• [TASK GOAL]: Nothing but the lines from the start of the records below through the line that has "Expand the Industries filter dropdown" should appear, each exactly as given.

[EXERCISE INPUT]

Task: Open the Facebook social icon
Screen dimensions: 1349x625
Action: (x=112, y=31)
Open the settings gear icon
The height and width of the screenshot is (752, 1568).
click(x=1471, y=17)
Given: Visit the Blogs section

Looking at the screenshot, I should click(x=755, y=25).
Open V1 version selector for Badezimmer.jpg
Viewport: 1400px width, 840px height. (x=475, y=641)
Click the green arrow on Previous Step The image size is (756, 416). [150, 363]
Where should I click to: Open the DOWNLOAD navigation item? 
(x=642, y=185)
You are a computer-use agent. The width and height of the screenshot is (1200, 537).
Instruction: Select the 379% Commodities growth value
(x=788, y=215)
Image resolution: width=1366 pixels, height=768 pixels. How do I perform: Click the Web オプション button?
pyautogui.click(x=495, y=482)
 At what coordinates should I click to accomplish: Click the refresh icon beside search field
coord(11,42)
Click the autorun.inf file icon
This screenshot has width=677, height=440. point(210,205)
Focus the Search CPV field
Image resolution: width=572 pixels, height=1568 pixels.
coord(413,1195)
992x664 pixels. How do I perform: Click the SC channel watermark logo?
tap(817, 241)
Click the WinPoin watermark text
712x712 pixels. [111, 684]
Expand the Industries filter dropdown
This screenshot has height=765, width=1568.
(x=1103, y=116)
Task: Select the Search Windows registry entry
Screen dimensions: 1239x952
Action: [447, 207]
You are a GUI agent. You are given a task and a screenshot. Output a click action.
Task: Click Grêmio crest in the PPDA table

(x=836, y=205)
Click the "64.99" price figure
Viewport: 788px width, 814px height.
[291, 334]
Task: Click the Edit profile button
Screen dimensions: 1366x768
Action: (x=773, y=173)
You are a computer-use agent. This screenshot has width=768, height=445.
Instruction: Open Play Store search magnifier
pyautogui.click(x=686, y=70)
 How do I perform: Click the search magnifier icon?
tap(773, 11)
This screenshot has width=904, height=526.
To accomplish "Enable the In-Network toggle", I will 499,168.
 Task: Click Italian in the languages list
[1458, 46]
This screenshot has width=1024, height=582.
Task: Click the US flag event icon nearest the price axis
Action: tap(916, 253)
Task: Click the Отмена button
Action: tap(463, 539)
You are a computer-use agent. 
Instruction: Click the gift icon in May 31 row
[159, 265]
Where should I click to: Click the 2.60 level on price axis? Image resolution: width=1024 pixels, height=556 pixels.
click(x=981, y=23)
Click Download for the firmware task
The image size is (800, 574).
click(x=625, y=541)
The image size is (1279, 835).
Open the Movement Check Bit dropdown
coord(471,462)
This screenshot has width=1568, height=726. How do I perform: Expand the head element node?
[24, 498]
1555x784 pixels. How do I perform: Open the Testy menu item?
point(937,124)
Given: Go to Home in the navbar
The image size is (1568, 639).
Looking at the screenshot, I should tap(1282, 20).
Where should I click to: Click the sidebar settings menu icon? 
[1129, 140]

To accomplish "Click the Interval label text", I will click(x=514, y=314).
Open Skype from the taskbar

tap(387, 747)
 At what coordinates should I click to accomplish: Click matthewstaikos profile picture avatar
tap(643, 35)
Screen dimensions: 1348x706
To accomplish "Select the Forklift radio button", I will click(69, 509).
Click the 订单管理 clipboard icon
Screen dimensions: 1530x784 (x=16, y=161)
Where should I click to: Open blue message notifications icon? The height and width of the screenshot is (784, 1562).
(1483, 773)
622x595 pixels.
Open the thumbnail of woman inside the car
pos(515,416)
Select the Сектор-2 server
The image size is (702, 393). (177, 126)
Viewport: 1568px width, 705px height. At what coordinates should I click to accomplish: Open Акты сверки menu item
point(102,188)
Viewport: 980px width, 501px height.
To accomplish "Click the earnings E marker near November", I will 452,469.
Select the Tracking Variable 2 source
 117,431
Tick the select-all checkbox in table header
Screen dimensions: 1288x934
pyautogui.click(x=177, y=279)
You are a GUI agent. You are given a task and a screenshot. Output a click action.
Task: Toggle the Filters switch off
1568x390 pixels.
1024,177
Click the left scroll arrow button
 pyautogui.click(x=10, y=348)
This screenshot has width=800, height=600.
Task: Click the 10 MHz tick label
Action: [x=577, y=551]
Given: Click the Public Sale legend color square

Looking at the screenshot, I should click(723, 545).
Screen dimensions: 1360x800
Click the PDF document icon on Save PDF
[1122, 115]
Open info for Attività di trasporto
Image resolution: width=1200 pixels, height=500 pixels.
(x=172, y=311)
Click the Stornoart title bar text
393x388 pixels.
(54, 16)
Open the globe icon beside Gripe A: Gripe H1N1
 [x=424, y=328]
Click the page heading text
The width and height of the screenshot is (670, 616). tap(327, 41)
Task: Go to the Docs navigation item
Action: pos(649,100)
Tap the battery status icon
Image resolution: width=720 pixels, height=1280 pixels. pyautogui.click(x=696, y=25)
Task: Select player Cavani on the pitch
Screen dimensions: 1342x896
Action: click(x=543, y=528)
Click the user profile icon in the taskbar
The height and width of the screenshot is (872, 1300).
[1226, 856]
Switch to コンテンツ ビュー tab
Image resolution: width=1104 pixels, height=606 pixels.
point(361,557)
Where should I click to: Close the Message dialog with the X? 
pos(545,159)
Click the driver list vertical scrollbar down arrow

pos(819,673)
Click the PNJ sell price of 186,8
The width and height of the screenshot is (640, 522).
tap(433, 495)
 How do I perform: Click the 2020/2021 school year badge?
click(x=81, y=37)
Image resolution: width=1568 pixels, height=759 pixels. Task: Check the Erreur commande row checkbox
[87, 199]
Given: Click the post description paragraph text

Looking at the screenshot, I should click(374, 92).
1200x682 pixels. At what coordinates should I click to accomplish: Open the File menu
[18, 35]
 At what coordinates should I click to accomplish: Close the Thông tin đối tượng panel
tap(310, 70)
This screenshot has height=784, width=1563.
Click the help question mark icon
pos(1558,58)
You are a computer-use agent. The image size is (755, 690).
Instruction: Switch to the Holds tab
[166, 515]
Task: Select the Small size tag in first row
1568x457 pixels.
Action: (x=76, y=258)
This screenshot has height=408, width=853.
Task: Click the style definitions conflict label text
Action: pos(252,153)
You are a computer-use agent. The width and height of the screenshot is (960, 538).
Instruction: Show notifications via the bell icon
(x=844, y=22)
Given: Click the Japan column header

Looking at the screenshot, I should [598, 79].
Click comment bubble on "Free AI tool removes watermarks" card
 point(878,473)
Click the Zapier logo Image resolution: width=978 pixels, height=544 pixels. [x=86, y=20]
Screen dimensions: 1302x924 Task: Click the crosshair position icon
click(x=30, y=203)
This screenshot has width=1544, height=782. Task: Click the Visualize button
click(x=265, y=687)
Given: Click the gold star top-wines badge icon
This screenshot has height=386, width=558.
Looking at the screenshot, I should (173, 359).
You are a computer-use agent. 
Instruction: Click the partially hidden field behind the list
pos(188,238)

[/EXERCISE INPUT]

• [RESPONSE BOX]:
Task: Open the Facebook social icon
Screen dimensions: 1349x625
Action: (x=112, y=31)
Open the settings gear icon
The height and width of the screenshot is (752, 1568).
click(x=1471, y=17)
Given: Visit the Blogs section

Looking at the screenshot, I should click(x=755, y=25).
Open V1 version selector for Badezimmer.jpg
Viewport: 1400px width, 840px height. (x=475, y=641)
Click the green arrow on Previous Step The image size is (756, 416). [150, 363]
Where should I click to: Open the DOWNLOAD navigation item? 
(x=642, y=185)
You are a computer-use agent. The width and height of the screenshot is (1200, 537).
Instruction: Select the 379% Commodities growth value
(x=788, y=215)
Image resolution: width=1366 pixels, height=768 pixels. How do I perform: Click the Web オプション button?
pyautogui.click(x=495, y=482)
 At what coordinates should I click to accomplish: Click the refresh icon beside search field
coord(11,42)
Click the autorun.inf file icon
This screenshot has width=677, height=440. point(210,205)
Focus the Search CPV field
Image resolution: width=572 pixels, height=1568 pixels.
coord(413,1195)
992x664 pixels. How do I perform: Click the SC channel watermark logo?
tap(817, 241)
Click the WinPoin watermark text
712x712 pixels. [111, 684]
Expand the Industries filter dropdown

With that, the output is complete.